メディアを運営する中で、「“ヤングタイマー”に乗りたい」「“ヤングタイマー”を価値が分かる人に譲りたい」といった声が集まるようになったことで、満を持して“ヤングタイマー”の個人間売買のマッチング事業に参入。「僕らが狙っているのは、クラシックカーと普通の中古車の間のゾーン。何百万円もするビンテージデニムは買えないけど、80年代のオールドステューシーなら買える、といったイメージ」だ。確かに、1970年代以前の“オールドタイマー”な車はクラシックカーとしてビンテージ的価値が高まるものもあるが、一方で維持は難しい。“ヤングタイマー”なら個性も楽しめる上に、維持も比較的しやすい。TBCCで“ヤングタイマー”の購入をサポートした客は美容師やカメラマン、スタイリスト、メディア関係者が多いというが、もちろん一般会社員もいる。20代が中心で、最年少は19歳。「予算は200万円あればいろんな車種が選べるし、それなら社会人2〜3年目でも頑張れば手を出せる」と南部CEO。

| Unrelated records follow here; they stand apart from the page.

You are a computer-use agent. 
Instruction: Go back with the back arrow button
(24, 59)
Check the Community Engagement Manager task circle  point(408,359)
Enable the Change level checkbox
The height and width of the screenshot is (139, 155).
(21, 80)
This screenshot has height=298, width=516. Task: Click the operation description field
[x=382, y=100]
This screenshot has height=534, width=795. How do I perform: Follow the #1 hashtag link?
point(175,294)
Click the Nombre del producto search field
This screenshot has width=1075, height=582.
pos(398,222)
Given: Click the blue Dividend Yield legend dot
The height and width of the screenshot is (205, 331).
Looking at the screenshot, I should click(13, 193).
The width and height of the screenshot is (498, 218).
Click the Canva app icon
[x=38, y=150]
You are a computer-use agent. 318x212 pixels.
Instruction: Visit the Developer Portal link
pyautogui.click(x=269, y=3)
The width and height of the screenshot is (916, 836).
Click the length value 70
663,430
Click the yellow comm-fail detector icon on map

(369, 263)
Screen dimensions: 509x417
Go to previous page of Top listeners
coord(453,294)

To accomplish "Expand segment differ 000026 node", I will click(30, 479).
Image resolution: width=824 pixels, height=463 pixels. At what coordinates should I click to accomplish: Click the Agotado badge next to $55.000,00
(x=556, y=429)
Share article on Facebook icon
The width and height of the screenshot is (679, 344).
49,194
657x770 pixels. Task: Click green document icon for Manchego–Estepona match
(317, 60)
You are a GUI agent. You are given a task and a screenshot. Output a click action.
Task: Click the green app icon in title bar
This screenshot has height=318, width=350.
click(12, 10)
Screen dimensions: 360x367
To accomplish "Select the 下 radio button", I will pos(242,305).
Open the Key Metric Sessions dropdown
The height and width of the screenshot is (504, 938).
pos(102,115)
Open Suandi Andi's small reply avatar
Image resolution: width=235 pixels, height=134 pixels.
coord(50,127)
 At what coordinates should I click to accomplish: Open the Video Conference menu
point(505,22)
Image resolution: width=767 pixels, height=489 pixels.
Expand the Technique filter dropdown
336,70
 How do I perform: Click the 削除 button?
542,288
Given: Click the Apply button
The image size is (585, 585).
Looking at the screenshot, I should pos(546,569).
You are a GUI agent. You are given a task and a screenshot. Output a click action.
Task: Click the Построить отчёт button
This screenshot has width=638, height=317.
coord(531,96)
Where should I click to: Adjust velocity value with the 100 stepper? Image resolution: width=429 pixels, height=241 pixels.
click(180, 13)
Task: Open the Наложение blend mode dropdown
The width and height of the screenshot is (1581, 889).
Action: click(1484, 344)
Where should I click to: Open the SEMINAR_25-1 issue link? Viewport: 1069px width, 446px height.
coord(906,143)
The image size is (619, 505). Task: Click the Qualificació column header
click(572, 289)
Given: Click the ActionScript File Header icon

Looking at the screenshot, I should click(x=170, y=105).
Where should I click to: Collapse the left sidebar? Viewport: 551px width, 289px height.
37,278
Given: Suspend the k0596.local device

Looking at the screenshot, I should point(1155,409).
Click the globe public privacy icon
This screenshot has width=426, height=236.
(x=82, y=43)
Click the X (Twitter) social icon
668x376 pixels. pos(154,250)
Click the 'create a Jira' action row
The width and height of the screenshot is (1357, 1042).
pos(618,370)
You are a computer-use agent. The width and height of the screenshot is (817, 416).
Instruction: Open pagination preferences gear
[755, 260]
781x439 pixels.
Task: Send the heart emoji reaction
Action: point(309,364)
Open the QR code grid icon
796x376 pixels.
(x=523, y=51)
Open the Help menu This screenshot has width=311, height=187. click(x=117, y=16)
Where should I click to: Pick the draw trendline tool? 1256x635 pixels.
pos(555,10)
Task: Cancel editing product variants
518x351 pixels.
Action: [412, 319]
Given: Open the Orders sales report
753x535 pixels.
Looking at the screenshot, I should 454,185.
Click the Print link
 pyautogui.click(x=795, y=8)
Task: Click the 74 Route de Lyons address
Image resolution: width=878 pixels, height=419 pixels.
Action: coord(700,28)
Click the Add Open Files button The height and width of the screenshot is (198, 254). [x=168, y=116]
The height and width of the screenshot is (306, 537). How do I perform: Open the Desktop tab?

南部CEOやその界隈のカルチャーにとって、「車は一番デカいアウター」といった感覚なのだという。インスタのDMなどを通し、「こういうファッションや音楽が好きな自分は、車は何に乗るのがいいか」といった相談も受けるといい、TBCCはいわば車のセレクトショップ的存在。「ひと昔前は、自分の周りの先輩を見て、どんな車に乗るのがいいのか考えたのだろうが、僕らの世代にはそういう車持ちの先輩がなかなかいない。だから、TBCCのインスタやユーチューブがカタログ代わりになっているんだと思う」。
「車好きの溜まり場」をオープン
車好きが集まれる場所として、TBCCではイベントにも注力してきた。昨年は、“ヤングタイマー”を間近で見たり、乗り心地をオーナーに尋ねたりできるイベントを都内や郊外で何度か開催したが、この2月には「車好きの溜まり場」を目指した飲食店を都内に開いた。世田谷の「シットオントーキョー」がそれだ。最寄り駅の駒沢大学駅から徒歩なら15分で、店舗前には3台の無料駐車場を備える。ウィスキーやナチュールワインにもこだわるが、当然ノンアルコール飲料も豊富。「今まで、都内の車好きが集まる場所というと、神奈川の大黒ふ頭パーキングエリアや郊外の駐車場などしかなかった。少しずつ盛り上がってきた、東京の若い世代のカーカルチャーの中心になれるような場を作りたかった」と南部CEOは話す。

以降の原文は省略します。